(WHAT NEEDS TO BE DONE) Reproduce all of the following material line for line, changing nothing.

Some records:
::::::

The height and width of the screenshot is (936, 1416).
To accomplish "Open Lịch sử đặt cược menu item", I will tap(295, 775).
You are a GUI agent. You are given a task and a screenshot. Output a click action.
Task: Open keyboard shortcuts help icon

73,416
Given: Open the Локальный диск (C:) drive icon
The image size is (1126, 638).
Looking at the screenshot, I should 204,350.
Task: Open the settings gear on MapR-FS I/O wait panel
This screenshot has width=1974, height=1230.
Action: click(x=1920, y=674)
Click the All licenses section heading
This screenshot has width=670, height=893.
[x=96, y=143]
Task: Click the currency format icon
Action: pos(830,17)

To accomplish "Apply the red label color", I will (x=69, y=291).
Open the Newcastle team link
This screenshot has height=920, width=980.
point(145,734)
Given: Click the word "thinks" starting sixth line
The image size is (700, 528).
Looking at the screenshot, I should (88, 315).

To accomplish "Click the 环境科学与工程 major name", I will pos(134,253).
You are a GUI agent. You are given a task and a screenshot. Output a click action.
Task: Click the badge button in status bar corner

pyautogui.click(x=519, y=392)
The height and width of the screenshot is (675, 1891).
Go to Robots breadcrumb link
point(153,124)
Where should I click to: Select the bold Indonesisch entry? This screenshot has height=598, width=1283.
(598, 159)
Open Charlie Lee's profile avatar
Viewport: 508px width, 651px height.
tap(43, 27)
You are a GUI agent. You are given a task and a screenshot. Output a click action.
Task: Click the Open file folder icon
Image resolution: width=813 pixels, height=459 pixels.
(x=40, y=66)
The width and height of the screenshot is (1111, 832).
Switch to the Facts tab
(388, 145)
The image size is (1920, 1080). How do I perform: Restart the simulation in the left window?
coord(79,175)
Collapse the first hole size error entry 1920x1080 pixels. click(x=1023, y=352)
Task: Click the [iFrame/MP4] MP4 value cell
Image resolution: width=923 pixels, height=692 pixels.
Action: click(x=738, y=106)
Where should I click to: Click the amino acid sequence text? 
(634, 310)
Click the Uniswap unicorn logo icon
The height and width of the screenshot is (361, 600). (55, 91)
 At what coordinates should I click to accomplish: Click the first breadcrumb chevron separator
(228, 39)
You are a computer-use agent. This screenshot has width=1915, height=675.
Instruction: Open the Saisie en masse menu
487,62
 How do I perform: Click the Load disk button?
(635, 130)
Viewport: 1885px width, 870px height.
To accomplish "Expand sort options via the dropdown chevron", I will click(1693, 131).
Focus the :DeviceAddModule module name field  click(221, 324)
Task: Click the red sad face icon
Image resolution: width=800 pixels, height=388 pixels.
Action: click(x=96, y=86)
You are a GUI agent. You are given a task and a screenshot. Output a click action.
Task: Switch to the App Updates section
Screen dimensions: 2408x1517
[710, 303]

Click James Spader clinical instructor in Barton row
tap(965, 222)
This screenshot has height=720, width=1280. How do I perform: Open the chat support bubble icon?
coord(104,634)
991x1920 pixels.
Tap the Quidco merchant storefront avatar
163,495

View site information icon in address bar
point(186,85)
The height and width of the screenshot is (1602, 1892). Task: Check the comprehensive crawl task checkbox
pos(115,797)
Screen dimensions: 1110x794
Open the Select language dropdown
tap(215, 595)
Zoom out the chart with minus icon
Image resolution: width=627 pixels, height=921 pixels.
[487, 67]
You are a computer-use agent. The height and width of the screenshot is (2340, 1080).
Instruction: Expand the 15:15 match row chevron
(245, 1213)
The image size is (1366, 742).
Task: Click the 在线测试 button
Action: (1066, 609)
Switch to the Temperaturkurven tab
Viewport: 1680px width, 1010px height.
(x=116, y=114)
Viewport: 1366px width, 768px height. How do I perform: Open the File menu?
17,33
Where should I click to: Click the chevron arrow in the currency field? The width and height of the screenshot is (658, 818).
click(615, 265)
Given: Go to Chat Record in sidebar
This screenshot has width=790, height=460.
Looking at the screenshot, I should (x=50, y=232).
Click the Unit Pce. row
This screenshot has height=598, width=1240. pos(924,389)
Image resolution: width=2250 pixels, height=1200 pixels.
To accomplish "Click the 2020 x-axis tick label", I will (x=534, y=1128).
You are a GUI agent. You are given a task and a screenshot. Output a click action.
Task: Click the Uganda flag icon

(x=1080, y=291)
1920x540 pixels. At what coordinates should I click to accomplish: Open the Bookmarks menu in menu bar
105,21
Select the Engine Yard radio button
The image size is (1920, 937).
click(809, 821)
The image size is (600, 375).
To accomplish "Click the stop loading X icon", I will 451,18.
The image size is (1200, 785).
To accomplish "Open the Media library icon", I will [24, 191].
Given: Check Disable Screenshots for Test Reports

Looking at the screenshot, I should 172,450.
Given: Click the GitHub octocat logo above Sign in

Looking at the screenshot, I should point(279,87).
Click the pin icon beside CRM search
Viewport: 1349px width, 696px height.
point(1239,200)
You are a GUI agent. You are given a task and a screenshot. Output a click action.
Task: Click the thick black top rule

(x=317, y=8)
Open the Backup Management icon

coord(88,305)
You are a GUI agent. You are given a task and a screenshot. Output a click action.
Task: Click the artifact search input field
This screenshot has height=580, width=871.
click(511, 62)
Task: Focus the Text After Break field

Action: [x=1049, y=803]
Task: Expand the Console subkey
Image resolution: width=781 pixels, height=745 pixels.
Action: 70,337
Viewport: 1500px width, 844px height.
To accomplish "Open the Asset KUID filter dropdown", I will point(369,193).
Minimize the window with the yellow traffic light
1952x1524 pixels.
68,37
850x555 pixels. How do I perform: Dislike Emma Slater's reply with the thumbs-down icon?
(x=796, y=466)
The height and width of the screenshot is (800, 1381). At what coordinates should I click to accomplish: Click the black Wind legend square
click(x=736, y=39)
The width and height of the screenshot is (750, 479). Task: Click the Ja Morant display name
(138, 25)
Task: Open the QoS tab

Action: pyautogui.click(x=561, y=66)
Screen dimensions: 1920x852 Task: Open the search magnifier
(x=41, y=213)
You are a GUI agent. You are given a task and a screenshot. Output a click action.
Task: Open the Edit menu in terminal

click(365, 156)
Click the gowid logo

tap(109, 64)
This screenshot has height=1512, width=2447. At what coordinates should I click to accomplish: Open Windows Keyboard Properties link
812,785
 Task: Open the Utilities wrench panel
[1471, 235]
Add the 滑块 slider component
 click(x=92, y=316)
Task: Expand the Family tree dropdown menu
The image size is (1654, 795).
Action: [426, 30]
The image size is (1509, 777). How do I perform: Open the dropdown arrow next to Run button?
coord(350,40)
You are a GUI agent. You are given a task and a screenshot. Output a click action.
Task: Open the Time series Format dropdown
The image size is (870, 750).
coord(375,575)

::::::

(FULL RESPONSE)
The height and width of the screenshot is (936, 1416).
To accomplish "Open Lịch sử đặt cược menu item", I will tap(295, 775).
You are a GUI agent. You are given a task and a screenshot. Output a click action.
Task: Open keyboard shortcuts help icon

73,416
Given: Open the Локальный диск (C:) drive icon
The image size is (1126, 638).
Looking at the screenshot, I should 204,350.
Task: Open the settings gear on MapR-FS I/O wait panel
This screenshot has width=1974, height=1230.
Action: click(x=1920, y=674)
Click the All licenses section heading
This screenshot has width=670, height=893.
[x=96, y=143]
Task: Click the currency format icon
Action: pos(830,17)

To accomplish "Apply the red label color", I will (x=69, y=291).
Open the Newcastle team link
This screenshot has height=920, width=980.
point(145,734)
Given: Click the word "thinks" starting sixth line
The image size is (700, 528).
Looking at the screenshot, I should (88, 315).

To accomplish "Click the 环境科学与工程 major name", I will pos(134,253).
You are a GUI agent. You are given a task and a screenshot. Output a click action.
Task: Click the badge button in status bar corner

pyautogui.click(x=519, y=392)
The height and width of the screenshot is (675, 1891).
Go to Robots breadcrumb link
point(153,124)
Where should I click to: Select the bold Indonesisch entry? This screenshot has height=598, width=1283.
(598, 159)
Open Charlie Lee's profile avatar
Viewport: 508px width, 651px height.
tap(43, 27)
You are a GUI agent. You are given a task and a screenshot. Output a click action.
Task: Click the Open file folder icon
Image resolution: width=813 pixels, height=459 pixels.
(x=40, y=66)
The width and height of the screenshot is (1111, 832).
Switch to the Facts tab
(388, 145)
The image size is (1920, 1080). How do I perform: Restart the simulation in the left window?
coord(79,175)
Collapse the first hole size error entry 1920x1080 pixels. click(x=1023, y=352)
Task: Click the [iFrame/MP4] MP4 value cell
Image resolution: width=923 pixels, height=692 pixels.
Action: click(x=738, y=106)
Where should I click to: Click the amino acid sequence text? 
(634, 310)
Click the Uniswap unicorn logo icon
The height and width of the screenshot is (361, 600). (55, 91)
 At what coordinates should I click to accomplish: Click the first breadcrumb chevron separator
(228, 39)
You are a computer-use agent. This screenshot has width=1915, height=675.
Instruction: Open the Saisie en masse menu
487,62
 How do I perform: Click the Load disk button?
(635, 130)
Viewport: 1885px width, 870px height.
To accomplish "Expand sort options via the dropdown chevron", I will click(1693, 131).
Focus the :DeviceAddModule module name field  click(221, 324)
Task: Click the red sad face icon
Image resolution: width=800 pixels, height=388 pixels.
Action: click(x=96, y=86)
You are a GUI agent. You are given a task and a screenshot. Output a click action.
Task: Switch to the App Updates section
Screen dimensions: 2408x1517
[710, 303]

Click James Spader clinical instructor in Barton row
tap(965, 222)
This screenshot has height=720, width=1280. How do I perform: Open the chat support bubble icon?
coord(104,634)
991x1920 pixels.
Tap the Quidco merchant storefront avatar
163,495

View site information icon in address bar
point(186,85)
The height and width of the screenshot is (1602, 1892). Task: Check the comprehensive crawl task checkbox
pos(115,797)
Screen dimensions: 1110x794
Open the Select language dropdown
tap(215, 595)
Zoom out the chart with minus icon
Image resolution: width=627 pixels, height=921 pixels.
[487, 67]
You are a computer-use agent. The height and width of the screenshot is (2340, 1080).
Instruction: Expand the 15:15 match row chevron
(245, 1213)
The image size is (1366, 742).
Task: Click the 在线测试 button
Action: (1066, 609)
Switch to the Temperaturkurven tab
Viewport: 1680px width, 1010px height.
(x=116, y=114)
Viewport: 1366px width, 768px height. How do I perform: Open the File menu?
17,33
Where should I click to: Click the chevron arrow in the currency field? The width and height of the screenshot is (658, 818).
click(615, 265)
Given: Go to Chat Record in sidebar
This screenshot has width=790, height=460.
Looking at the screenshot, I should (x=50, y=232).
Click the Unit Pce. row
This screenshot has height=598, width=1240. pos(924,389)
Image resolution: width=2250 pixels, height=1200 pixels.
To accomplish "Click the 2020 x-axis tick label", I will (x=534, y=1128).
You are a GUI agent. You are given a task and a screenshot. Output a click action.
Task: Click the Uganda flag icon

(x=1080, y=291)
1920x540 pixels. At what coordinates should I click to accomplish: Open the Bookmarks menu in menu bar
105,21
Select the Engine Yard radio button
The image size is (1920, 937).
click(809, 821)
The image size is (600, 375).
To accomplish "Click the stop loading X icon", I will 451,18.
The image size is (1200, 785).
To accomplish "Open the Media library icon", I will [24, 191].
Given: Check Disable Screenshots for Test Reports

Looking at the screenshot, I should 172,450.
Given: Click the GitHub octocat logo above Sign in

Looking at the screenshot, I should point(279,87).
Click the pin icon beside CRM search
Viewport: 1349px width, 696px height.
point(1239,200)
You are a GUI agent. You are given a task and a screenshot. Output a click action.
Task: Click the thick black top rule

(x=317, y=8)
Open the Backup Management icon

coord(88,305)
You are a GUI agent. You are given a task and a screenshot. Output a click action.
Task: Click the artifact search input field
This screenshot has height=580, width=871.
click(511, 62)
Task: Focus the Text After Break field

Action: [x=1049, y=803]
Task: Expand the Console subkey
Image resolution: width=781 pixels, height=745 pixels.
Action: 70,337
Viewport: 1500px width, 844px height.
To accomplish "Open the Asset KUID filter dropdown", I will point(369,193).
Minimize the window with the yellow traffic light
1952x1524 pixels.
68,37
850x555 pixels. How do I perform: Dislike Emma Slater's reply with the thumbs-down icon?
(x=796, y=466)
The height and width of the screenshot is (800, 1381). At what coordinates should I click to accomplish: Click the black Wind legend square
click(x=736, y=39)
The width and height of the screenshot is (750, 479). Task: Click the Ja Morant display name
(138, 25)
Task: Open the QoS tab

Action: pyautogui.click(x=561, y=66)
Screen dimensions: 1920x852 Task: Open the search magnifier
(x=41, y=213)
You are a GUI agent. You are given a task and a screenshot. Output a click action.
Task: Open the Edit menu in terminal

click(365, 156)
Click the gowid logo

tap(109, 64)
This screenshot has height=1512, width=2447. At what coordinates should I click to accomplish: Open Windows Keyboard Properties link
812,785
 Task: Open the Utilities wrench panel
[1471, 235]
Add the 滑块 slider component
 click(x=92, y=316)
Task: Expand the Family tree dropdown menu
The image size is (1654, 795).
Action: [426, 30]
The image size is (1509, 777). How do I perform: Open the dropdown arrow next to Run button?
coord(350,40)
You are a GUI agent. You are given a task and a screenshot. Output a click action.
Task: Open the Time series Format dropdown
The image size is (870, 750).
coord(375,575)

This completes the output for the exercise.